**EXERCISE AIM**
Exact copy, pictures excluded: print the lines from the one with "Select the day10-Redis面试篇 folder row" through the final line of the records.

^^^^

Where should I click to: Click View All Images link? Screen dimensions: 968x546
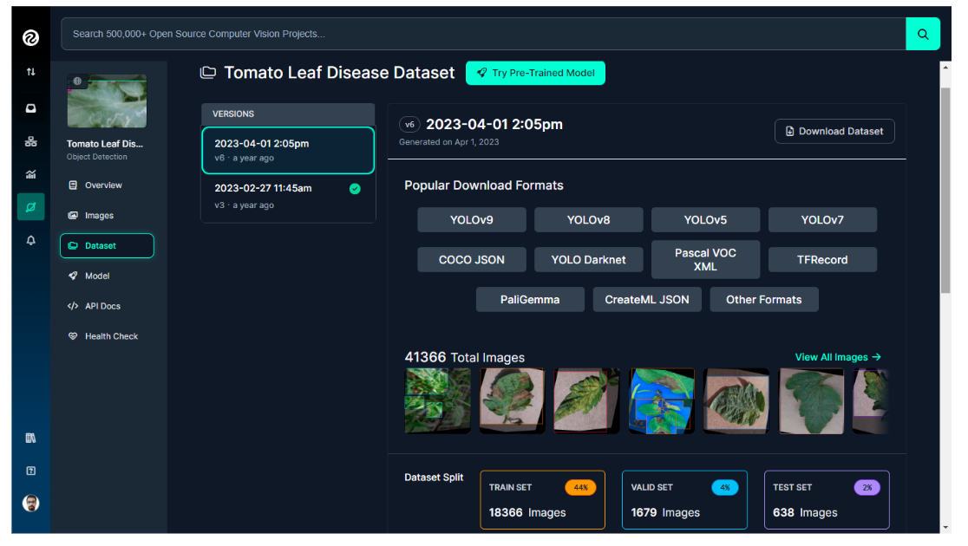(837, 357)
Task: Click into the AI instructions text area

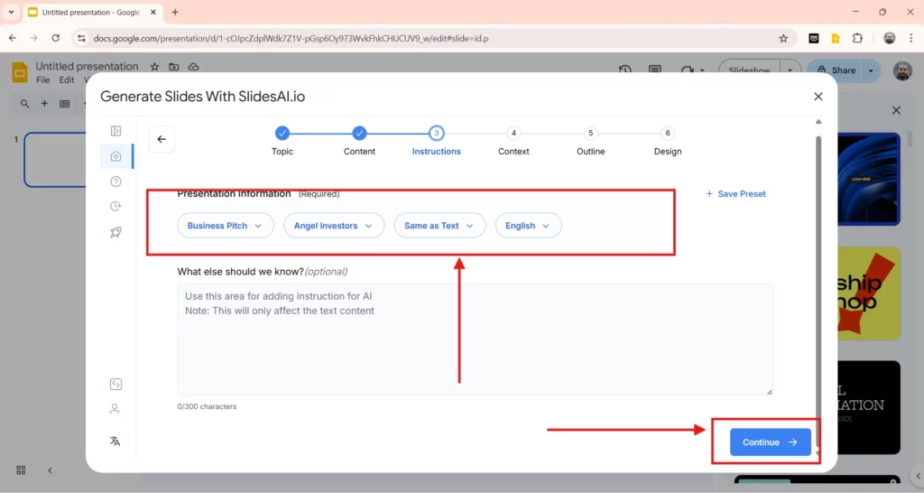Action: point(475,339)
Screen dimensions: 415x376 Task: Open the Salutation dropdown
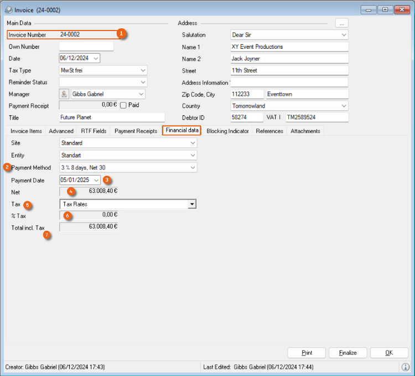pos(344,35)
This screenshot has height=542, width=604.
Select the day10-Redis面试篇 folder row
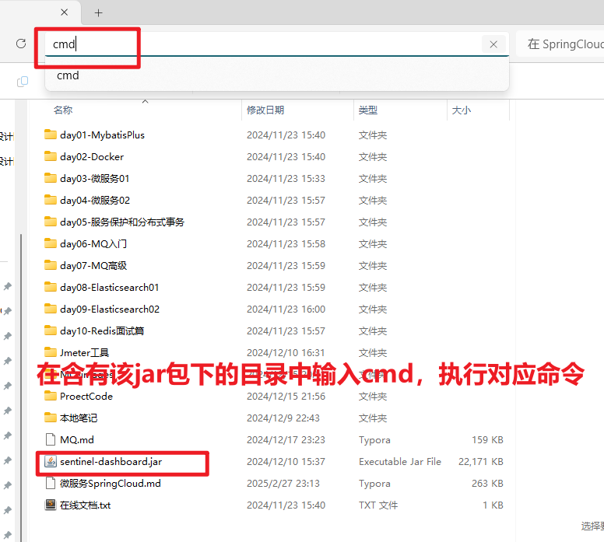(102, 331)
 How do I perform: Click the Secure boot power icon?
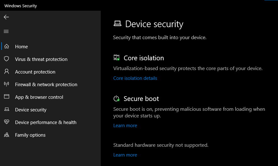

^^^^

**ANSWER TO THE PROBLEM**
Select the day10-Redis面试篇 folder row
(102, 331)
 How do I perform: Click the Secure boot power icon?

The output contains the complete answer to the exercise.